Consider a matrix $A$ with column vectors $a_1,..,a_n\in\Bbb R^n$. Then $\det A$ is just the signed $n$ dimensional volume of the parallelepiped spanned by the vectors $a_i$, so that the identity matrix $I$ determines the unit cube of $n$ dimension, and it has signed volume $+1$, and any reflection through a hyperpane reverts the sign.

Now, using the Gaussian elimination procedure, one can prove that it coincides with the Leibniz formula of sums of signed products for all permutation of indices of determinant:

  1. The signed volume and the Leibniz formula are both multilinear (linear in each variable when the rest is fixed) as $(\Bbb R^n)^n\to\Bbb R$, and they agree on $I$, and (by multilinearity) they also agree when one column is $0$. To see it for the signed volume, fix $a_2,..,a_n$ and the hyperplane spanned by them, then the volume will depend only on the height of $a_1$ counting from this hyperplane, but this height is easily seen to be linear.
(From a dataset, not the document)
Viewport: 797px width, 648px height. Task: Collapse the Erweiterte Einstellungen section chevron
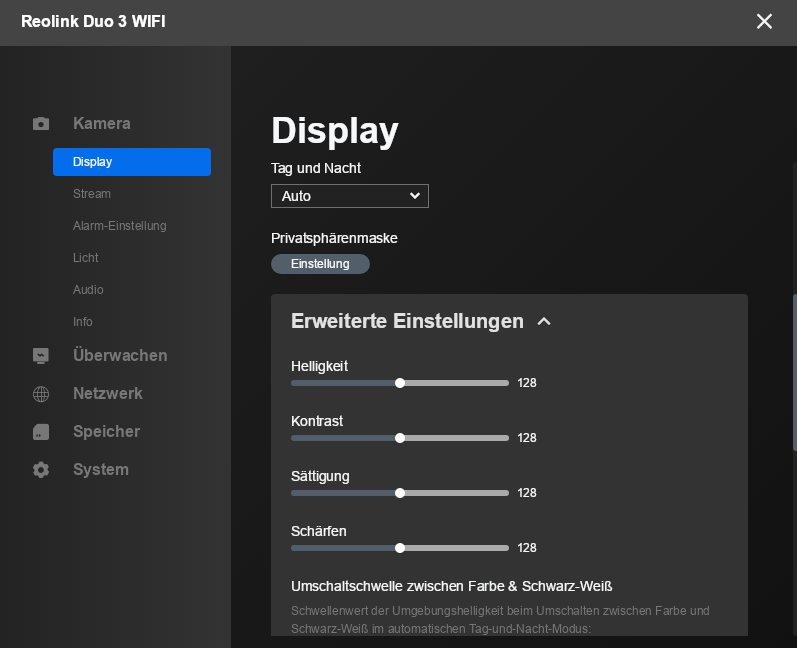[x=544, y=321]
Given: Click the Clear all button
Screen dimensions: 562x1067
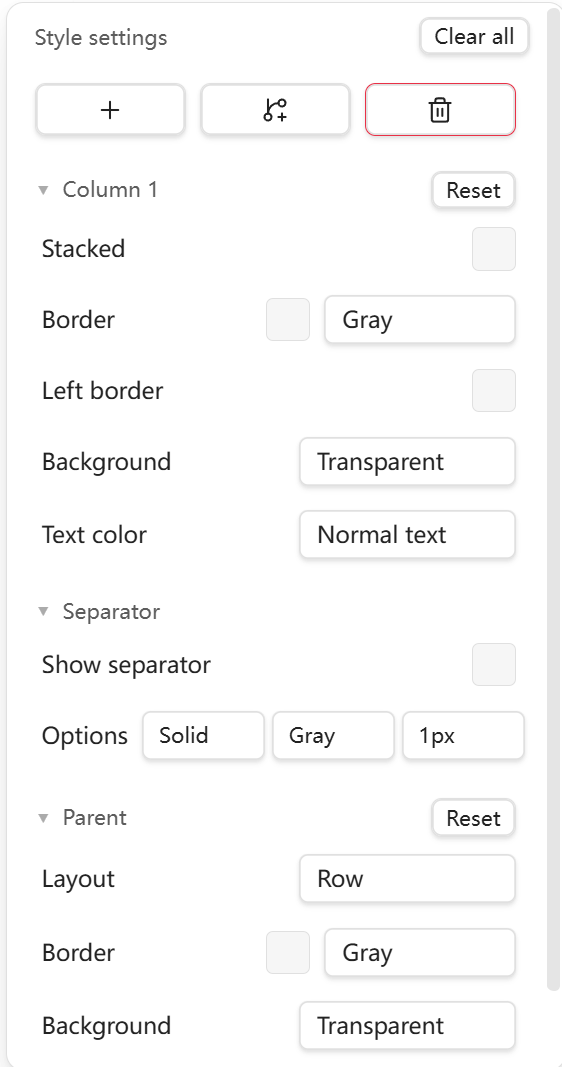Looking at the screenshot, I should coord(474,36).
  2. Any given $A\in\Bbb R^{n\times n}$ matrix can either be transformed to the identity matrix (if has full rank) or to a matrix with a $0$ column, using Gaussian elimination: consisting of possible steps changing the matrix I.) $a_k':=a_k+\lambda a_j$, II.) $\ a_k':=\vartheta\cdot a_k$ and III.) exchange ($a_k':= a_j,\ a_j':=a_k$) where $\vartheta\ne 0$ and $j\ne k$.
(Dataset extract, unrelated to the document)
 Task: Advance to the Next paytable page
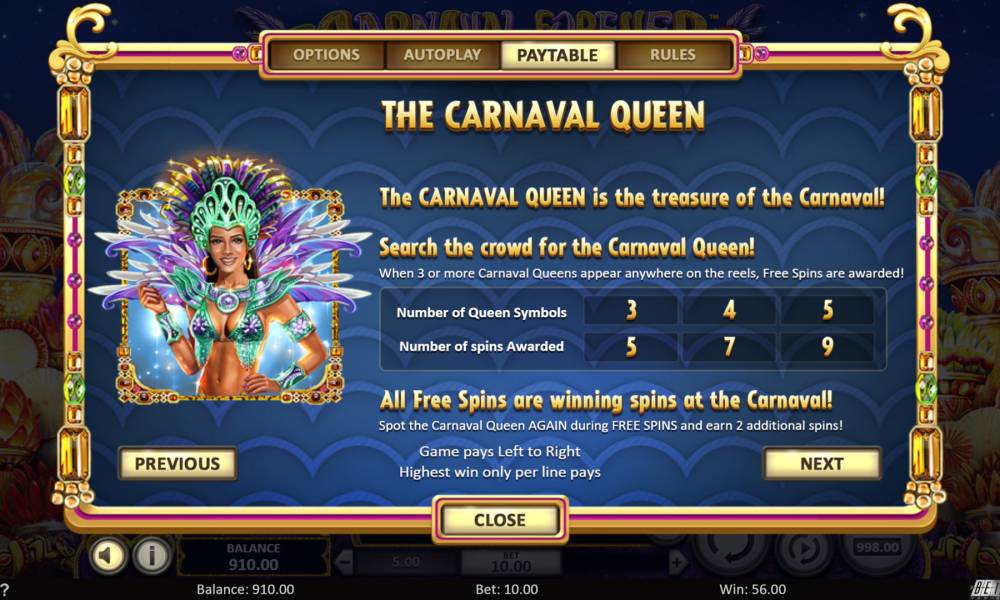coord(821,464)
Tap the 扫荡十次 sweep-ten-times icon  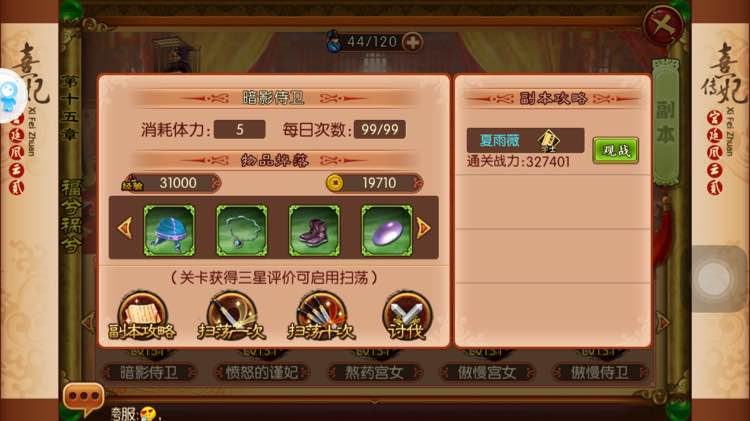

  3. Each possible step produces the same effect for both the signed volume and the Leibniz formula, namely I.) doesn't change, II.) getting multiplied by $\vartheta$, III.) changes sign. For I.) consider the $n=2$ case, a parallelogramma spanned by $a_1$ and $a_2$, then its height wrt. $a_2$ will stay the same if $a_1$ is moved along the parallel line, ie. $a_1$ is replaced by $a_1+\lambda a_2$. For III.), try to express it by two usage of I.)

Now turning to the question, using multilinearity for the second column: $\left|\matrix{1&4&2\\9&4&6\\8&3&1}\right| = \left|\matrix{1&4&2\\9&0&6\\8&0&1}\right|+\left|\matrix{1&0&2\\9&4&6\\8&0&1}\right|+\left|\matrix{1&0&2\\9&0&6\\8&3&1}\right| $ By step I.) we get the following: $= \left|\matrix{0&4&0\\9&0&6\\8&0&1}\right|+\left|\matrix{1&0&2\\0&4&0\\8&0&1}\right|+\left|\matrix{1&0&2\\9&0&6\\0&3&0}\right|$ which is basically just the expansion formula, and could also be read as the coordinatizing of $a_2$ vector as $a_2=4e_1+4e_2+3e_3$, then considering the parallelepids over the parallelogramma $a_1,a_3$, then calculating separately the volumes.